> _Stored data entries_:
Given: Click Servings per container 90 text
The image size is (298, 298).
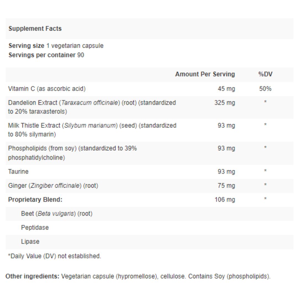Looking at the screenshot, I should [x=46, y=55].
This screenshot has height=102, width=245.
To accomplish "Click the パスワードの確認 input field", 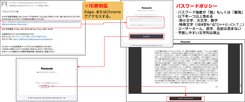I will pyautogui.click(x=147, y=25).
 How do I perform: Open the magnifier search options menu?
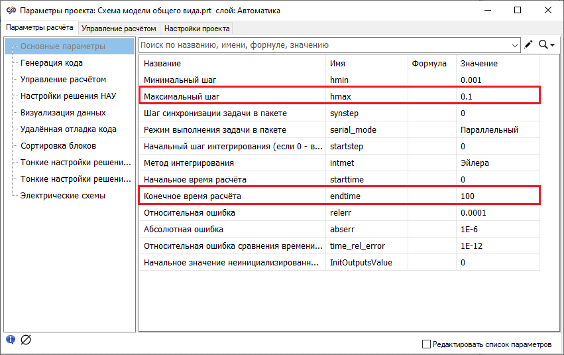click(547, 45)
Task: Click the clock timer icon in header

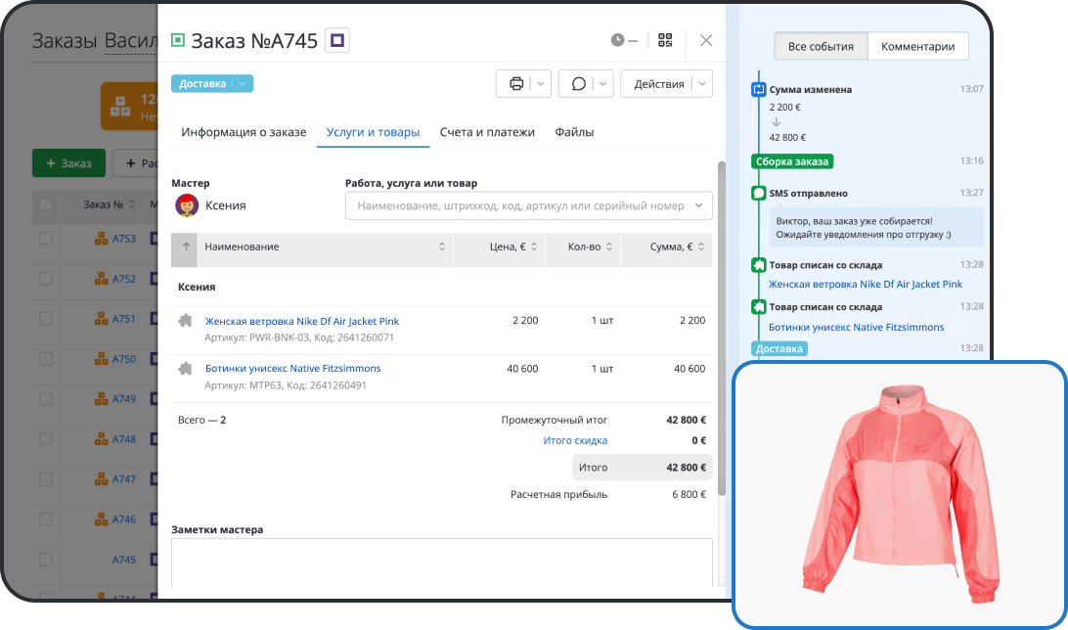Action: click(x=617, y=40)
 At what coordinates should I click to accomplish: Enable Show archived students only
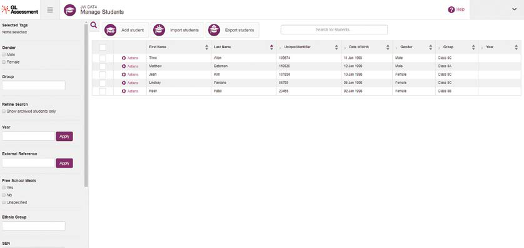4,111
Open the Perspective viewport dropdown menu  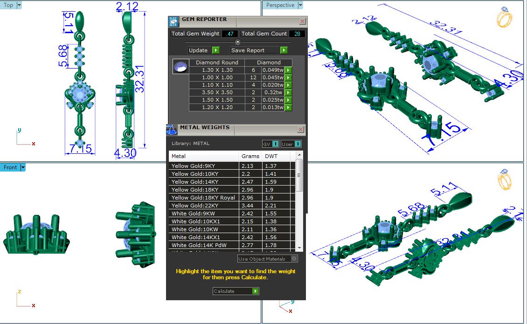point(300,5)
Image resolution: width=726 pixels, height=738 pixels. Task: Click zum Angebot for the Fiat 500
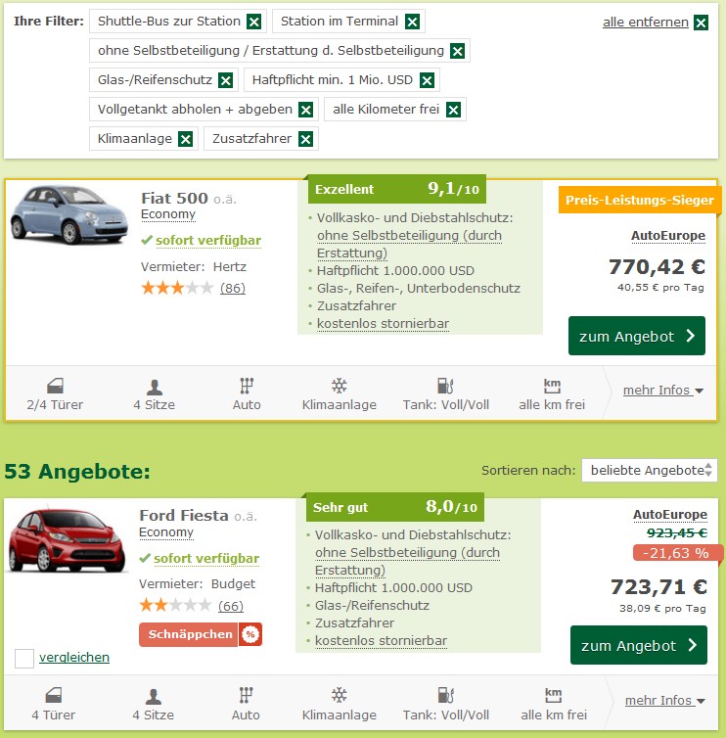coord(636,336)

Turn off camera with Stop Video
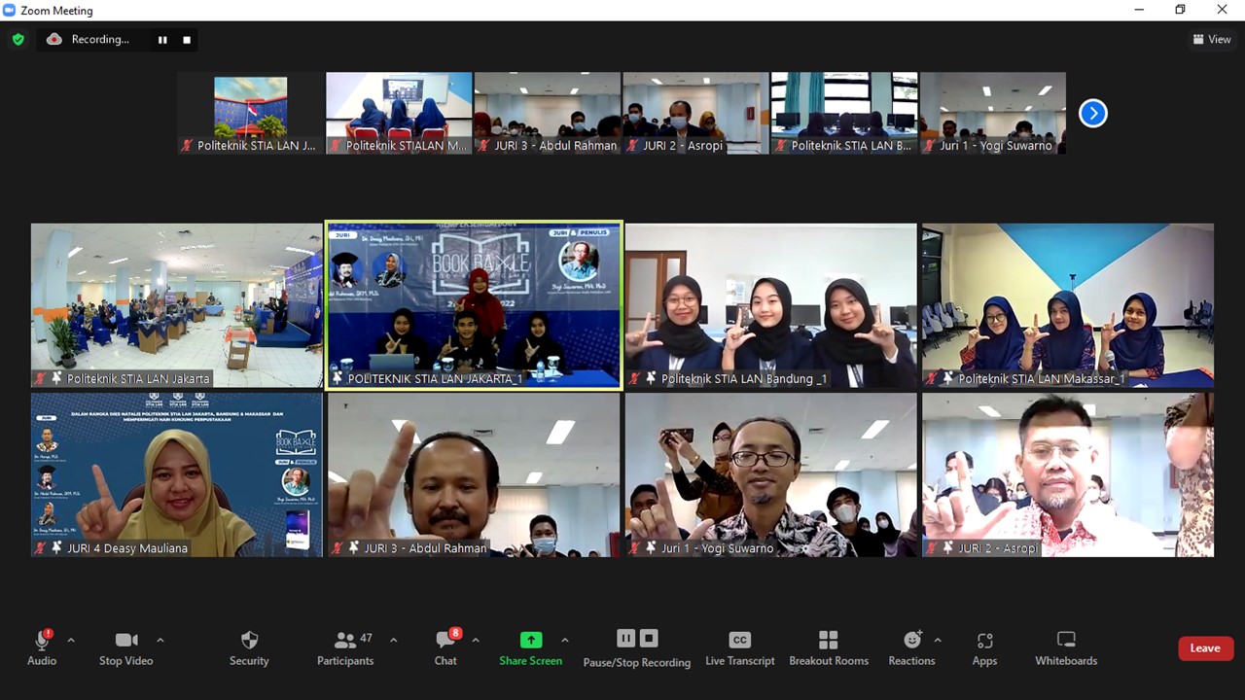pyautogui.click(x=126, y=648)
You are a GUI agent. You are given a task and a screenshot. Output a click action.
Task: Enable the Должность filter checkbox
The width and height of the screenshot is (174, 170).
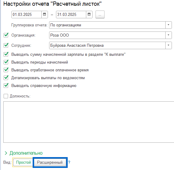[x=6, y=96]
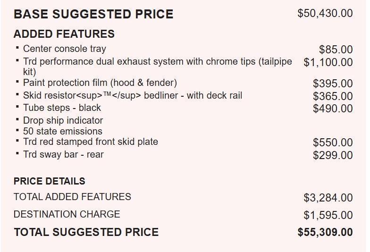Select Trd red stamped front skid plate
Image resolution: width=370 pixels, height=252 pixels.
pos(91,142)
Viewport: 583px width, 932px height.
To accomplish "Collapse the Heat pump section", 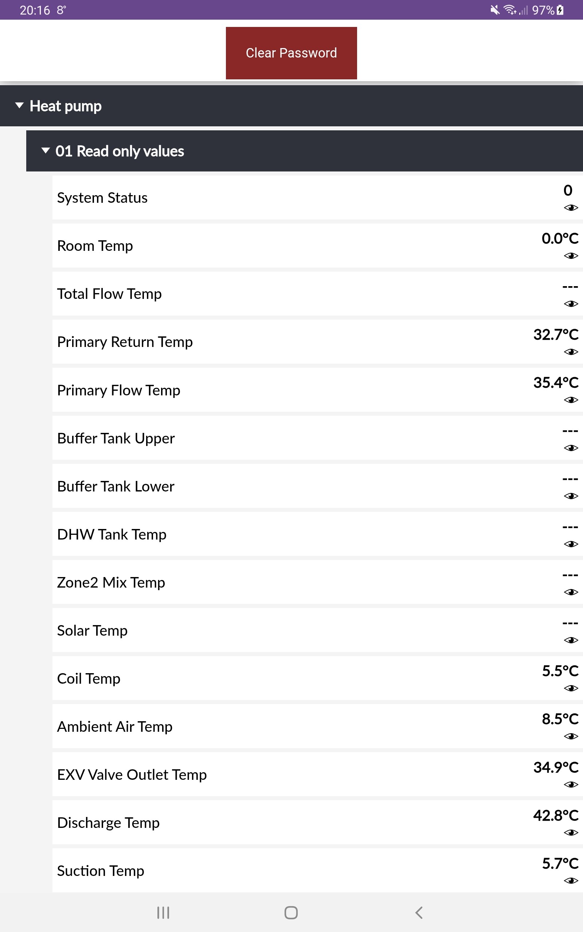I will (x=19, y=106).
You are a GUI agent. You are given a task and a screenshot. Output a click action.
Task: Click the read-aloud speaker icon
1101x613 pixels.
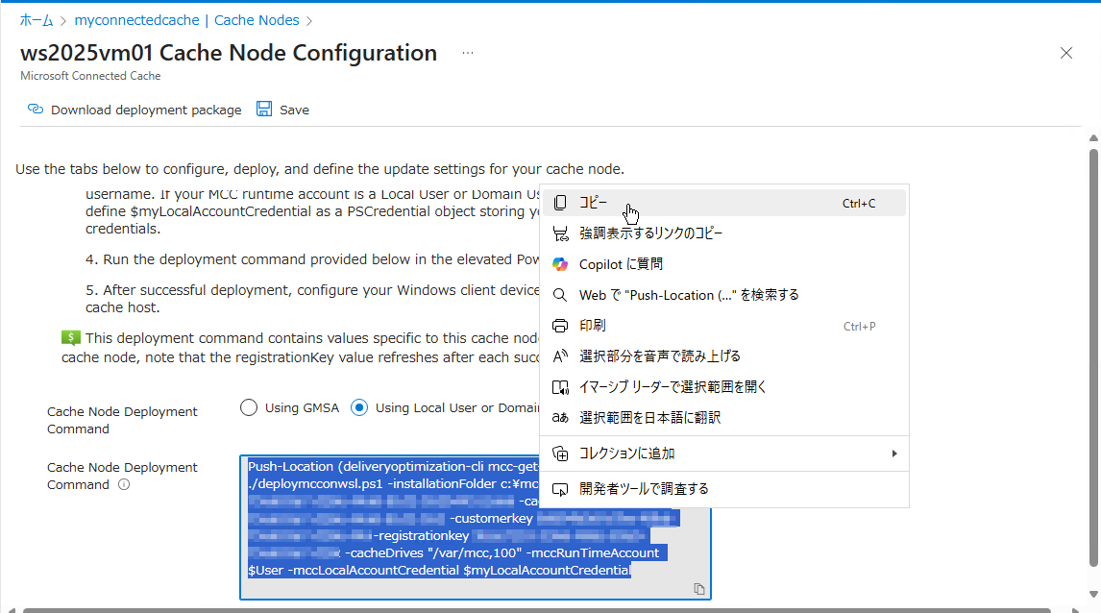560,356
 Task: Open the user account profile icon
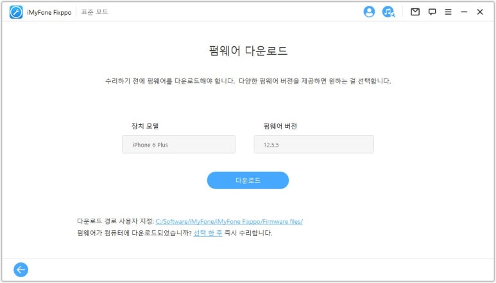point(369,12)
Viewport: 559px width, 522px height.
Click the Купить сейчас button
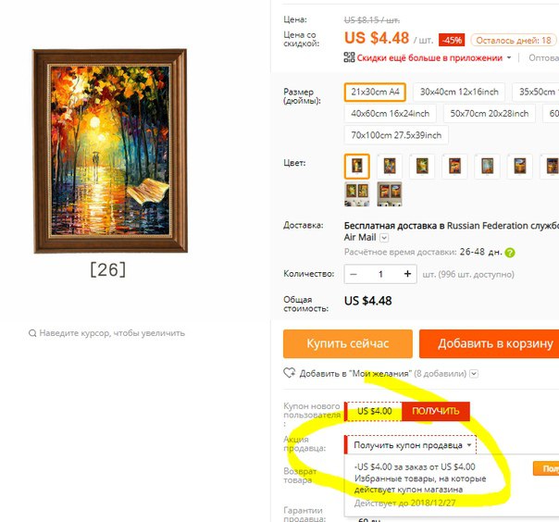click(x=348, y=343)
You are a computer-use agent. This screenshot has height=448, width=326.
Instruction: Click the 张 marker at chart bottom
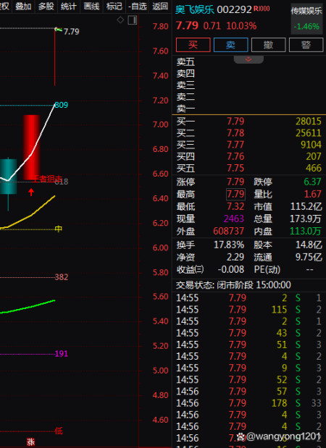pyautogui.click(x=30, y=441)
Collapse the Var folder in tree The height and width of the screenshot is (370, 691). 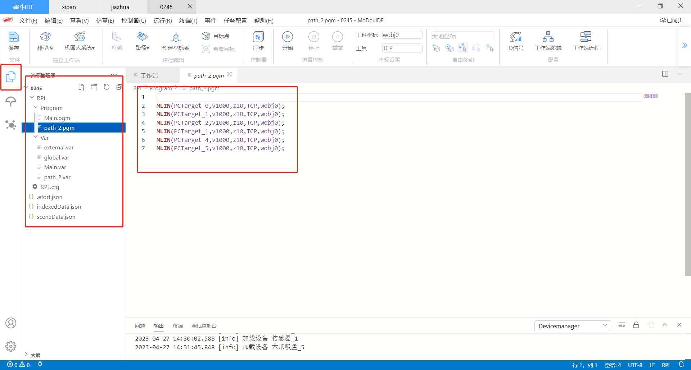36,138
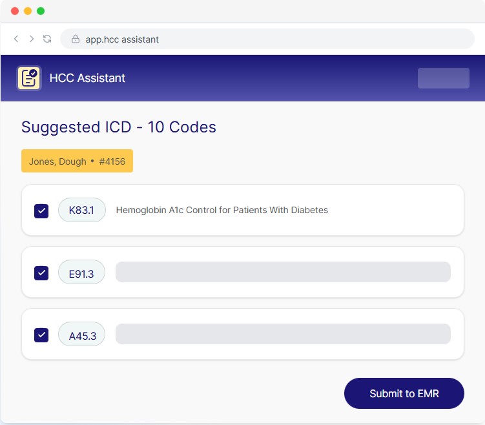Toggle the A45.3 code checkbox
Screen dimensions: 485x425
41,335
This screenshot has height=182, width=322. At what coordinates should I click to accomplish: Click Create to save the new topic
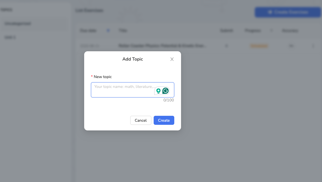click(x=164, y=120)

> _Aim of the exercise_: Starting from the line with "Turn off camera with Stop Video" in the records above, repeat each line exactly until you have written the line with "Task: Enable the Должность filter checkbox", then stop; drop the pictures.

> _Answer box_:
Turn off camera with Stop Video
pyautogui.click(x=126, y=648)
You are a GUI agent. You are given a task and a screenshot. Output a click action.
Task: Enable the Должность filter checkbox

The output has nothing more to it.